— TRECHO APRESENTADO —
******

Whitehead rechaça a identificação da forma com o ato. Está de acordo com Aristóteles em não atribuir a atualidade à matéria. Porém no lugar de relacionar o ato com a forma, elimina a matéria e põe em seu lugar a criatividade como a atividade que se manifesta no processo pelo qual o múltiplo se converte no uno em uma concrescência ou o uno se converte no múltiplo ao servir de dado para concrescentes ulteriores. De igual modo, a matéria, a criatividade (aqui atividade de criação) não pode ser por si mesma a fonte de determinação das entidades atuais e, portanto, exige o reconhecimento das formas ou objetos eternos. Se assemelha a matéria primordial aristotélica por quanto é indeterminada: “A criatividade carece de caráter próprio” (39). Pois a criatividade implica uma decisão entre possíveis formas de determinação, e por isso não têm o caráter passivo da matéria que necessita do ato para que se realize o que é em potência. Em suma: a entidade atual como análogo da ousia tem dois componentes que não são a matéria e a forma senão a criatividade – equivalente do ato – e a forma. Whitehead abandona em todos os casos o que Aristóteles somente rechaça no caso da ousia divina (40).
O ato implica enquanto criatividade uma decisão em meio da potencialidade constituída pelas entidades atuais já contempladas, que têm perecido, com suas respectivas formas de determinação. Tal decisão estabelece as preensões positivas de dados antecedentes – isto é, o que se há de incorporar à concrescência -, e responde sempre a uma meta subjetiva. Não pode haver nenhuma atividade se uma meta não está presente como causa final desde o começo do devir interno no qual a entidade atual chega a si mesma. E o processo de transição de uma entidade atual a outra é o veículo da causa eficiente representada pelos dados objetivados em função da guia oferecida pela meta subjetiva. Toda entidade atual é autônoma no sentido de que é responsável pela seleção das diversas preensões que se reúnem na concrescência. (41). Dessa maneira, seguindo a tradição aristotélica – hegeliana, Whitehead assina um papel central nos processos teleológicos. Com respeito a Aristóteles, afirma: “Sua filosofia chegou a uma desmedida ênfase na noção de causas finais durante a Idade Média cristã; e logo, por uma reação, a correlativa acentuação da noção de “causas eficientes” durante o período científico moderno. A tarefa de uma sã metafísica é mostrar as causas finais e eficientes em uma adequada relação umas com as outras (42).
A meta subjetiva ou causa final da concrescência é uma preensão conceitual das formas que se hão de realizar nesse processo interior. De acordo com o princípio ontológico, deve derivar de uma entidade atual: as preensões físicas antecedem sempre as preensões conceituais. Porém nenhuma entidade atual pode proporcionar sua própria meta porque não existe com anterioridade a esta. E a causa final tampouco pode proceder das entidades atuais temporais antecedentes porque elas constituem um conjunto de possíveis dados e é necessário um critério em termos do qual pode efetuar-se em uma decisão em meio da potencialidade e pluralidade de alternativas. O problema é análogo ao que enfrentou Aristóteles na relação com o movimento, e a solução é também similar.

******

— TAREFA PROPOSTA —
Liste, na ordem em que aparecem, todos os números escritos entre parênteses no trecho sobre Whitehead e Aristóteles.

— MATERIAL DE DADOS —
******

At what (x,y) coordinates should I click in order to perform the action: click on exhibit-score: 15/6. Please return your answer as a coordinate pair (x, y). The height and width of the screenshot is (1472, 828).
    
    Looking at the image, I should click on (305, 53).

******

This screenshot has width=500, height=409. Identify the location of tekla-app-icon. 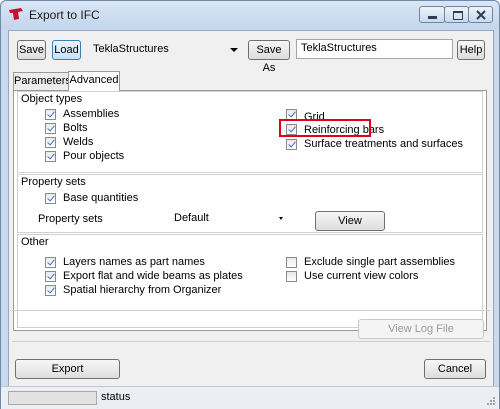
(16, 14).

******

— RESOLUÇÃO —
39, 40, 41, 42